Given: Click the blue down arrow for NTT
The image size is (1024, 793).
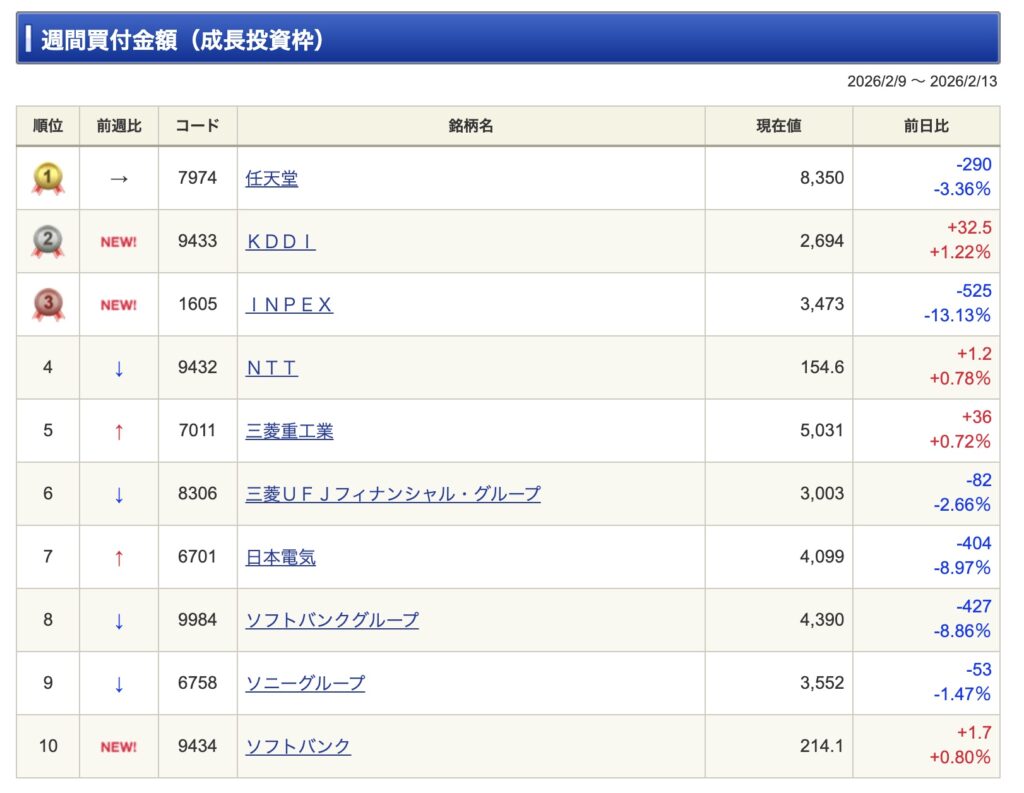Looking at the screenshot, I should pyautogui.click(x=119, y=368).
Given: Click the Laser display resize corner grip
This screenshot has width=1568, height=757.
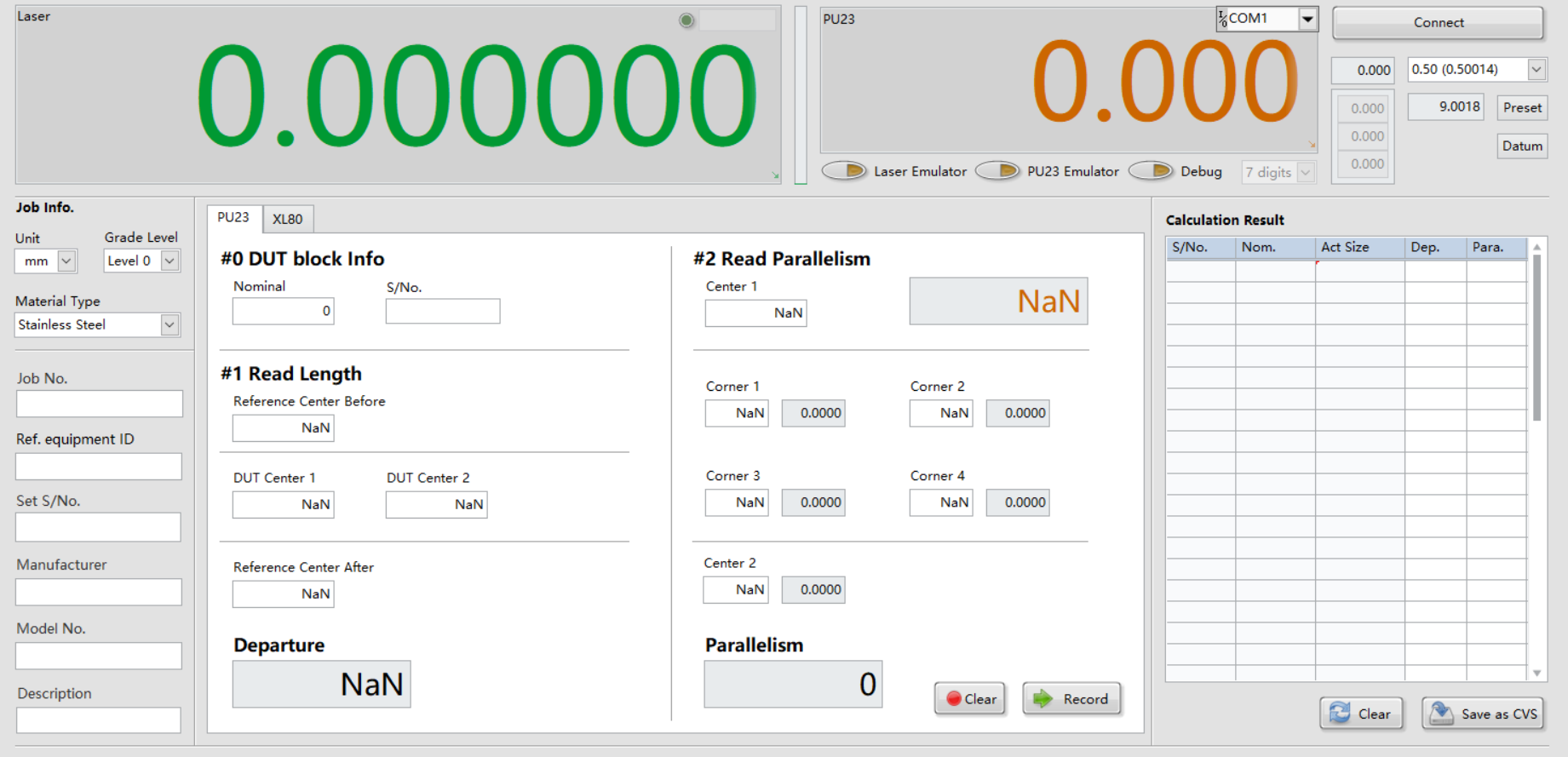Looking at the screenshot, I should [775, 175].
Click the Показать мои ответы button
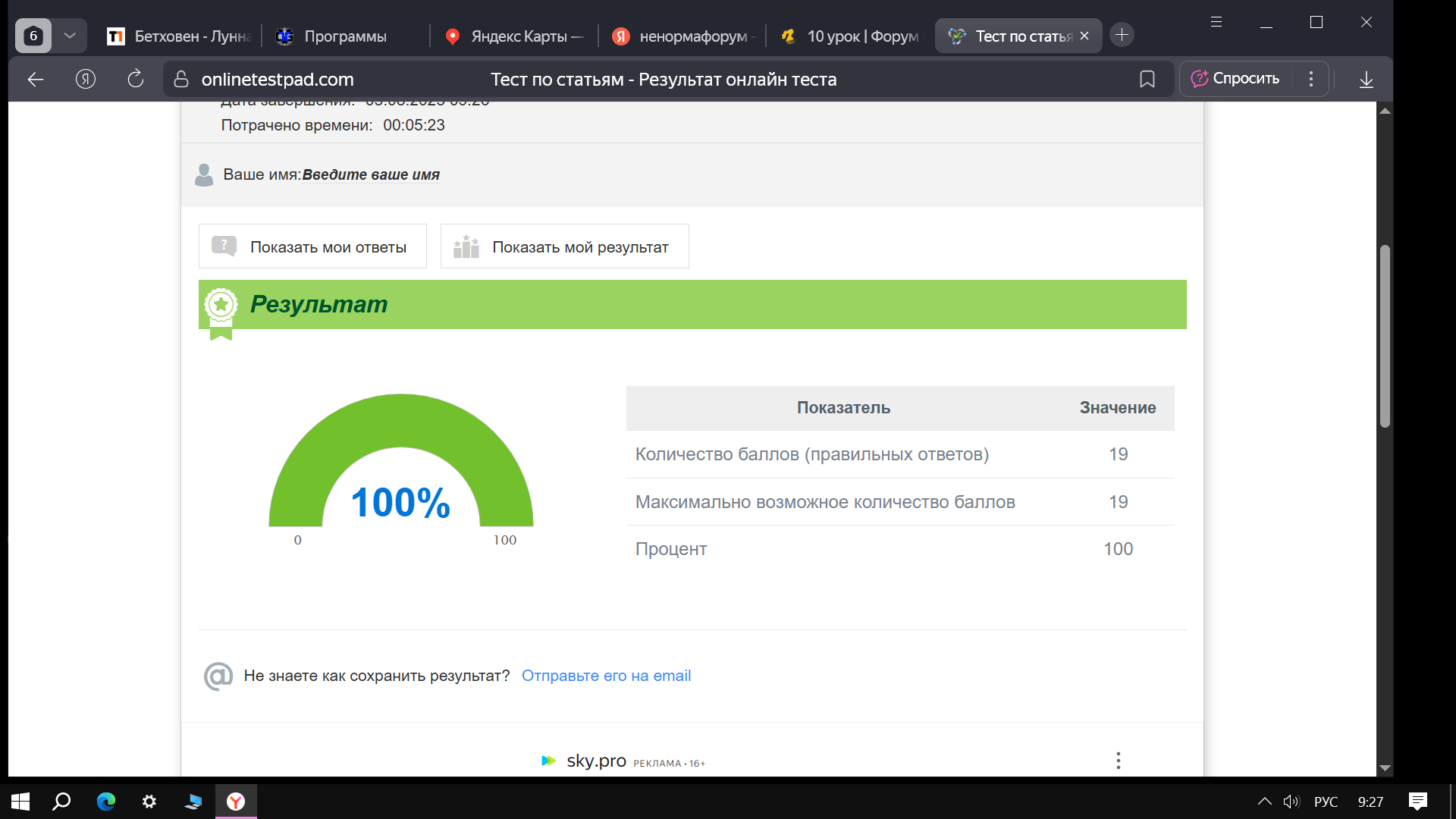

> _Task statement_
Convert every line of the records above into a JSON list of strings, one string per line, with blank lines skipped. Leave the pictures out.

> _Correct result_
[
  "Given: Click the blue down arrow for NTT",
  "The image size is (1024, 793).",
  "Looking at the screenshot, I should pyautogui.click(x=119, y=368).",
  "Given: Click the Laser display resize corner grip",
  "This screenshot has width=1568, height=757.",
  "Looking at the screenshot, I should [775, 175].",
  "Click the Показать мои ответы button"
]